Rewrite every item below, changing each "callout number" to "balloon number" and leaving everything else as it is.

== EXTRACTED DATA

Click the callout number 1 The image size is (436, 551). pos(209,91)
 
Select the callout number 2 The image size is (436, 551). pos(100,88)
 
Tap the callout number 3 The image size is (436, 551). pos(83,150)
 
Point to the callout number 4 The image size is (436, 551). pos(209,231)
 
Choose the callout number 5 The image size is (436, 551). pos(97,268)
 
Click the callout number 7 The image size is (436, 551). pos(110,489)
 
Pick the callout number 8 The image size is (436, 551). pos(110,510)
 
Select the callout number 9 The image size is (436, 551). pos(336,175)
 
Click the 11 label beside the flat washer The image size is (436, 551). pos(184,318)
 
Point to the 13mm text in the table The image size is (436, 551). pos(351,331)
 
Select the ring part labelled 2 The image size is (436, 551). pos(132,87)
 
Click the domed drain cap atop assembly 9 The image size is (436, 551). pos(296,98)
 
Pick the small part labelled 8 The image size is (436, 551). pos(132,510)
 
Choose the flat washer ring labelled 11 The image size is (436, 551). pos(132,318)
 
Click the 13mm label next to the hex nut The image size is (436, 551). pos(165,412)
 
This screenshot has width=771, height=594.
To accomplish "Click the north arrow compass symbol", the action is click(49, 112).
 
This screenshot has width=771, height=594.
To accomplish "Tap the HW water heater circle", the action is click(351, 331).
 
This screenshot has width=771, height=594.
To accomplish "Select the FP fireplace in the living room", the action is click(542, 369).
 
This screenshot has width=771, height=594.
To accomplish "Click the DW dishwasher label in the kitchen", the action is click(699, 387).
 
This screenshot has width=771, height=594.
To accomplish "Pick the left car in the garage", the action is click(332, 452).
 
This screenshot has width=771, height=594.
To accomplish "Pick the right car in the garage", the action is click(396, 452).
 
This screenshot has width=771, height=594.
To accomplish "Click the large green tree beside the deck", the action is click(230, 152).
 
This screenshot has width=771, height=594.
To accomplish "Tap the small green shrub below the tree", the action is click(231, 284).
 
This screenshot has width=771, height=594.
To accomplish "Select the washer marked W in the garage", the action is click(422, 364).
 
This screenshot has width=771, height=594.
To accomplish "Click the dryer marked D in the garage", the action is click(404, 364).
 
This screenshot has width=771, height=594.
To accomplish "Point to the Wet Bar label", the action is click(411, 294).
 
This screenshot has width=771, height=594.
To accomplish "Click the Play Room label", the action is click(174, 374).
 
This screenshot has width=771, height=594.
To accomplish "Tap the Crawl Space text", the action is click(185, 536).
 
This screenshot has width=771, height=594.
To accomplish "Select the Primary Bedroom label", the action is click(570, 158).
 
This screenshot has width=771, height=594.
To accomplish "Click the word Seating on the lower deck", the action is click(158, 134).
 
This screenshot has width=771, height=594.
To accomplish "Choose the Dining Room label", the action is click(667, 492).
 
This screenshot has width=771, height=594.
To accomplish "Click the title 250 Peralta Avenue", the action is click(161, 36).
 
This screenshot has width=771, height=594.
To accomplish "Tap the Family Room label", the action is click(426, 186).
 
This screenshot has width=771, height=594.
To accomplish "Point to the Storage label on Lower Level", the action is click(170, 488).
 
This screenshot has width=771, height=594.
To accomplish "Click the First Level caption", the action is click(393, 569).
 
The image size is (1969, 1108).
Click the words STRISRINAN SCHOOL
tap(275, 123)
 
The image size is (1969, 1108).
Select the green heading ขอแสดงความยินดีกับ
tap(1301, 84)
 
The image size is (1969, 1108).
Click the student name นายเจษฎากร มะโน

====

EXERCISE RESPONSE:
Click the balloon number 1 The image size is (436, 551). pos(209,91)
 
Select the balloon number 2 The image size is (436, 551). pos(100,88)
 
Tap the balloon number 3 The image size is (436, 551). pos(83,150)
 
Point to the balloon number 4 The image size is (436, 551). pos(209,231)
 
Choose the balloon number 5 The image size is (436, 551). pos(97,268)
 
Click the balloon number 7 The image size is (436, 551). pos(110,489)
 
Pick the balloon number 8 The image size is (436, 551). pos(110,510)
 
Select the balloon number 9 The image size is (436, 551). pos(336,175)
 
Click the 11 label beside the flat washer The image size is (436, 551). pos(184,318)
 
Point to the 13mm text in the table The image size is (436, 551). pos(351,331)
 
Select the ring part labelled 2 The image size is (436, 551). pos(132,87)
 
Click the domed drain cap atop assembly 9 The image size is (436, 551). pos(296,98)
 
Pick the small part labelled 8 The image size is (436, 551). pos(132,510)
 
Choose the flat washer ring labelled 11 The image size is (436, 551). pos(132,318)
 
Click the 13mm label next to the hex nut The image size is (436, 551). pos(165,412)
 
This screenshot has width=771, height=594.
To accomplish "Click the north arrow compass symbol", the action is click(49, 112).
 
This screenshot has width=771, height=594.
To accomplish "Tap the HW water heater circle", the action is click(351, 331).
 
This screenshot has width=771, height=594.
To accomplish "Select the FP fireplace in the living room", the action is click(542, 369).
 
This screenshot has width=771, height=594.
To accomplish "Click the DW dishwasher label in the kitchen", the action is click(699, 387).
 
This screenshot has width=771, height=594.
To accomplish "Pick the left car in the garage", the action is click(332, 452).
 
This screenshot has width=771, height=594.
To accomplish "Pick the right car in the garage", the action is click(396, 452).
 
This screenshot has width=771, height=594.
To accomplish "Click the large green tree beside the deck", the action is click(230, 152).
 
This screenshot has width=771, height=594.
To accomplish "Tap the small green shrub below the tree", the action is click(231, 284).
 
This screenshot has width=771, height=594.
To accomplish "Select the washer marked W in the garage", the action is click(422, 364).
 
This screenshot has width=771, height=594.
To accomplish "Click the dryer marked D in the garage", the action is click(404, 364).
 
This screenshot has width=771, height=594.
To accomplish "Point to the Wet Bar label", the action is click(411, 294).
 
This screenshot has width=771, height=594.
To accomplish "Click the Play Room label", the action is click(174, 374).
 
This screenshot has width=771, height=594.
To accomplish "Tap the Crawl Space text", the action is click(185, 536).
 
This screenshot has width=771, height=594.
To accomplish "Select the Primary Bedroom label", the action is click(570, 158).
 
This screenshot has width=771, height=594.
To accomplish "Click the word Seating on the lower deck", the action is click(158, 134).
 
This screenshot has width=771, height=594.
To accomplish "Choose the Dining Room label", the action is click(667, 492).
 
This screenshot has width=771, height=594.
To accomplish "Click the title 250 Peralta Avenue", the action is click(161, 36).
 
This screenshot has width=771, height=594.
To accomplish "Tap the Family Room label", the action is click(426, 186).
 
This screenshot has width=771, height=594.
To accomplish "Point to the Storage label on Lower Level", the action is click(170, 488).
 
This screenshot has width=771, height=594.
To accomplish "Click the First Level caption", the action is click(393, 569).
 
The image size is (1969, 1108).
Click the words STRISRINAN SCHOOL
tap(275, 123)
 
The image size is (1969, 1108).
Select the green heading ขอแสดงความยินดีกับ
tap(1301, 84)
 
The image size is (1969, 1108).
Click the student name นายเจษฎากร มะโน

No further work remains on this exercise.